2. C: To evaluate cranial nerve X (vagus), ask the patient to swallow and speak, observing for difficulty swallowing or hoarseness, and stimulate the back of the tongue or pharynx to elicit the gag reflex. Other examinations include:
Cranial nerve IX (glossopharyngeal): Observe patient swallowing, and place sugar or salt at back third of tongue to determine if patient can differentiate between them
Cranial nerve XI (spinal accessory): Place hands on patient’s shoulders and ask the patient to shrug against resistance
Cranial nerve XII (hypoglossal): Ask the patient to protrude the tongue and move it from side to side against a tongue depressor
3. A: These symptoms are consistent with fat embolism syndrome (FES), which may cause rapid acute pulmonary edema and ARDS, so the patient should be immediately provided with high-flow oxygen. Controlled-volume ventilation with positive end-expiratory pressure (PEEP) may be indicated to prevent/treat pulmonary edema. Corticosteroids may reduce inflammation of the lungs and reduce cerebral edema. Vasopressors prevent hypotension and interstitial pulmonary edema. Morphine with a benzodiazepine may be indicated for patients who require artificial ventilation.
4. A: These symptoms are consistent with cardiogenic shock. Cardiogenic shock has 3 characteristics: Increased preload, increased afterload, and decreased contractibility. Together these result in a decreased cardiac output and an increase in systemic vascular resistance (SVR) to compensate and protect vital organs. This results in an increase of afterload in the left ventricle with increased need for oxygen. As the cardiac output continues to decrease, tissue perfusion decreases, coronary artery perfusion decreases, fluid backs up, and the left ventricle fails to adequately pump the blood, resulting in pulmonary edema and right ventricular failure.
5. A: These VS changes are consistent with increasing intracranial pressure.
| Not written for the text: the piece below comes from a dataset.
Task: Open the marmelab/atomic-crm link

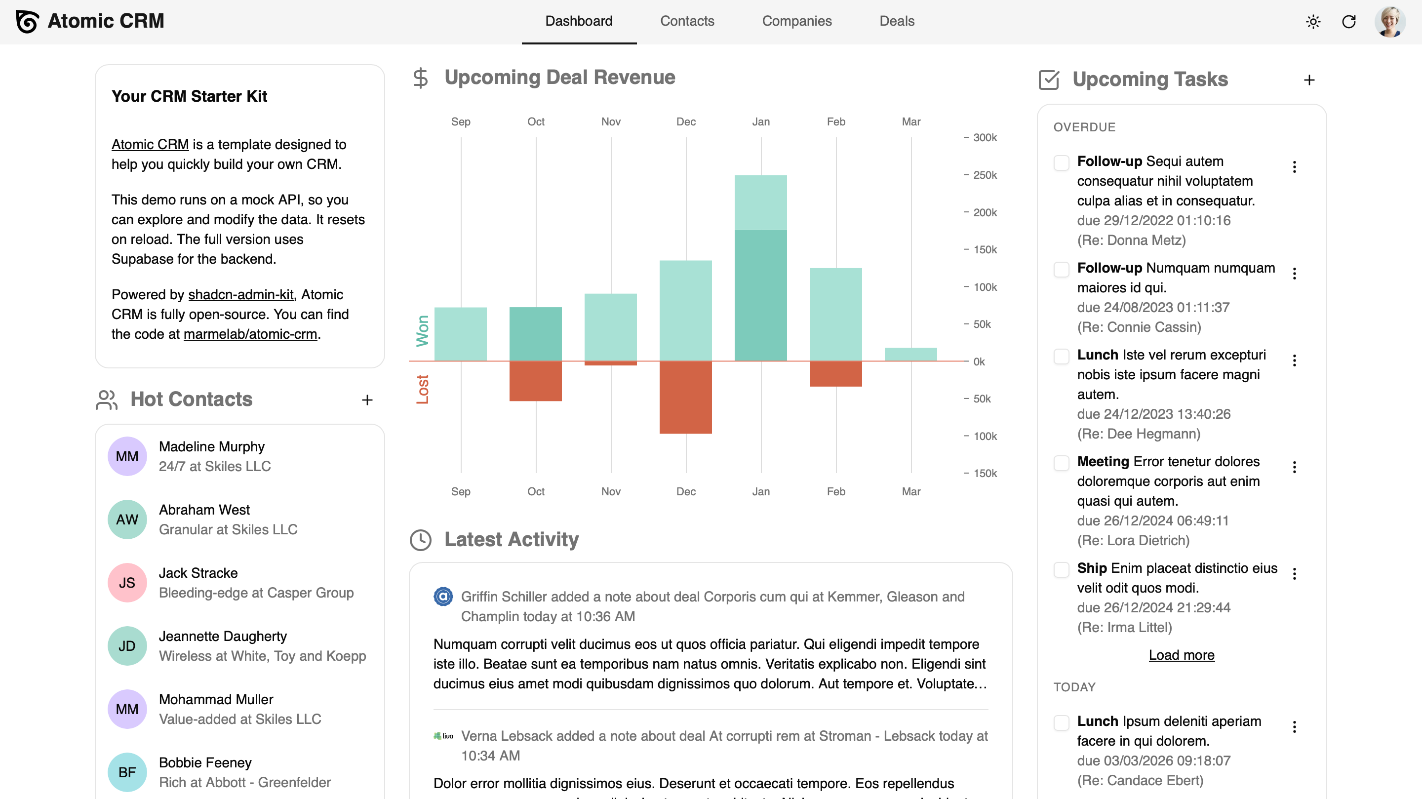Action: pos(251,334)
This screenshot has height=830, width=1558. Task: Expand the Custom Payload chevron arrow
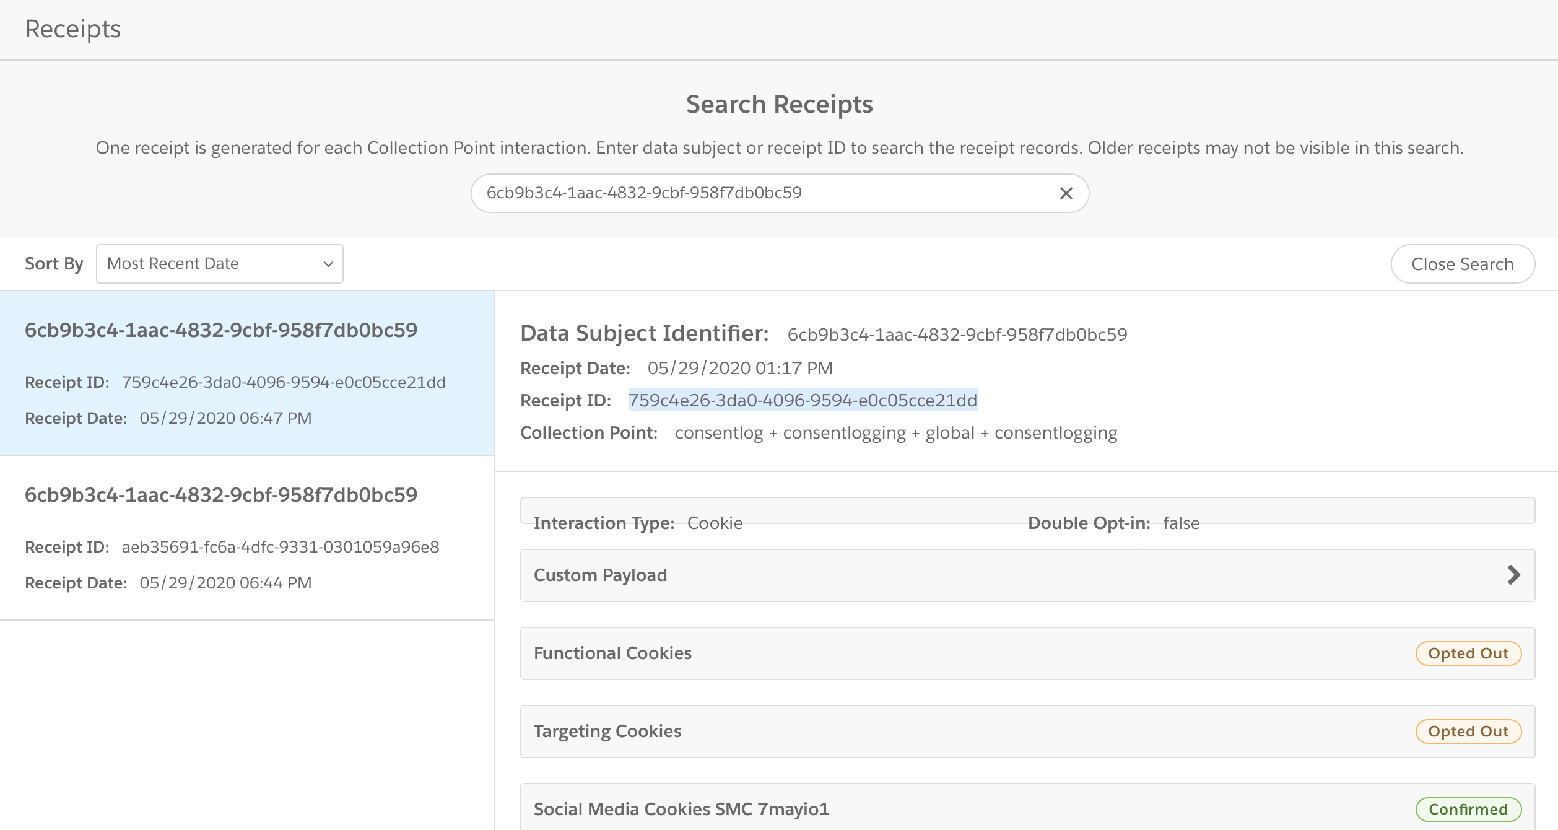point(1513,575)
Typical findings include widened pulse pressure, with rising blood pressure and depressed heart rate. Because the patient is drunk, evaluating level of consciousness can be difficult, but lethargy, confusion, and restlessness are characteristic of increasing ICP. Stress response usually results in increased BP and pulse. Ethanol intoxication usually causes hypotension, bradycardia with arrhythmias, and respiratory depression. Delirium tremens includes tremors, tachycardia, and cardiac dysrhythmias.